§ **SUPPLIED DATA**:
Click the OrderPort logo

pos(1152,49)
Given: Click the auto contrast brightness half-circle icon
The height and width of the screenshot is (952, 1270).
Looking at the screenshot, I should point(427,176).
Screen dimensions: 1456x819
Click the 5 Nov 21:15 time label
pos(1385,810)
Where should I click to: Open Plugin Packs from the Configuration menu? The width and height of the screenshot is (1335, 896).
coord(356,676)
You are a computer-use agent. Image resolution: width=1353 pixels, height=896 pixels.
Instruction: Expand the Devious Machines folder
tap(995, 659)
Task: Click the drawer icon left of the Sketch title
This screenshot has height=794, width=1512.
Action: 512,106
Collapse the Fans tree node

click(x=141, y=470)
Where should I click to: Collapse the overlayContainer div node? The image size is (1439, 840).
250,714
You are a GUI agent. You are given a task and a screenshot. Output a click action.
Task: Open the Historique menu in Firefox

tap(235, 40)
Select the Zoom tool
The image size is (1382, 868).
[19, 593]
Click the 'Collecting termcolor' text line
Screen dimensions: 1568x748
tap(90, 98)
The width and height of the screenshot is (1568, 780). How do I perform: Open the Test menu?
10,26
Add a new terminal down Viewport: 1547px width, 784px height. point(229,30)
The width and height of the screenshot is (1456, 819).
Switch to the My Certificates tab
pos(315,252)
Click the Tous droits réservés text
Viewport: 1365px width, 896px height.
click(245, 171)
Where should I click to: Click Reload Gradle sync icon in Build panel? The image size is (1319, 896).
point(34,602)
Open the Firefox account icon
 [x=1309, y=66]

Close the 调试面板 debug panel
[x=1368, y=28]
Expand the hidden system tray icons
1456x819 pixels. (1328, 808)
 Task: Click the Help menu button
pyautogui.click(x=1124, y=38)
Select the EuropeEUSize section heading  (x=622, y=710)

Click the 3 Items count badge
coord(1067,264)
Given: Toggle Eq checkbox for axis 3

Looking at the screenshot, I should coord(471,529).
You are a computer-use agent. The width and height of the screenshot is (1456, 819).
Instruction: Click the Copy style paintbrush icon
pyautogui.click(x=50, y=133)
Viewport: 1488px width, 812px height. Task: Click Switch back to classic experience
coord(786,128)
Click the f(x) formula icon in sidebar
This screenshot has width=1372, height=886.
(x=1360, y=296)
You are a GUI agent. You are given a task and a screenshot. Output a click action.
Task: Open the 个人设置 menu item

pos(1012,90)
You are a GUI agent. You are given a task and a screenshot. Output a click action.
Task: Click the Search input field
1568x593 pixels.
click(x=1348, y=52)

§ **PROBLEM REQUIREMENTS**:
Please repeat the material above word for word.

§ **FINISHED TASK**:
Click the OrderPort logo

pos(1152,49)
Given: Click the auto contrast brightness half-circle icon
The height and width of the screenshot is (952, 1270).
Looking at the screenshot, I should point(427,176).
Screen dimensions: 1456x819
Click the 5 Nov 21:15 time label
pos(1385,810)
Where should I click to: Open Plugin Packs from the Configuration menu? The width and height of the screenshot is (1335, 896).
coord(356,676)
You are a computer-use agent. Image resolution: width=1353 pixels, height=896 pixels.
Instruction: Expand the Devious Machines folder
tap(995, 659)
Task: Click the drawer icon left of the Sketch title
This screenshot has height=794, width=1512.
Action: 512,106
Collapse the Fans tree node

click(x=141, y=470)
Where should I click to: Collapse the overlayContainer div node? The image size is (1439, 840).
250,714
You are a GUI agent. You are given a task and a screenshot. Output a click action.
Task: Open the Historique menu in Firefox

tap(235, 40)
Select the Zoom tool
The image size is (1382, 868).
[19, 593]
Click the 'Collecting termcolor' text line
Screen dimensions: 1568x748
tap(90, 98)
The width and height of the screenshot is (1568, 780). How do I perform: Open the Test menu?
10,26
Add a new terminal down Viewport: 1547px width, 784px height. point(229,30)
The width and height of the screenshot is (1456, 819).
Switch to the My Certificates tab
pos(315,252)
Click the Tous droits réservés text
Viewport: 1365px width, 896px height.
click(245, 171)
Where should I click to: Click Reload Gradle sync icon in Build panel? The image size is (1319, 896).
point(34,602)
Open the Firefox account icon
 [x=1309, y=66]

Close the 调试面板 debug panel
[x=1368, y=28]
Expand the hidden system tray icons
1456x819 pixels. (1328, 808)
 Task: Click the Help menu button
pyautogui.click(x=1124, y=38)
Select the EuropeEUSize section heading  (x=622, y=710)

Click the 3 Items count badge
coord(1067,264)
Given: Toggle Eq checkbox for axis 3

Looking at the screenshot, I should coord(471,529).
You are a computer-use agent. The width and height of the screenshot is (1456, 819).
Instruction: Click the Copy style paintbrush icon
pyautogui.click(x=50, y=133)
Viewport: 1488px width, 812px height. Task: Click Switch back to classic experience
coord(786,128)
Click the f(x) formula icon in sidebar
This screenshot has width=1372, height=886.
(x=1360, y=296)
You are a GUI agent. You are given a task and a screenshot. Output a click action.
Task: Open the 个人设置 menu item

pos(1012,90)
You are a GUI agent. You are given a task and a screenshot. Output a click action.
Task: Click the Search input field
1568x593 pixels.
click(x=1348, y=52)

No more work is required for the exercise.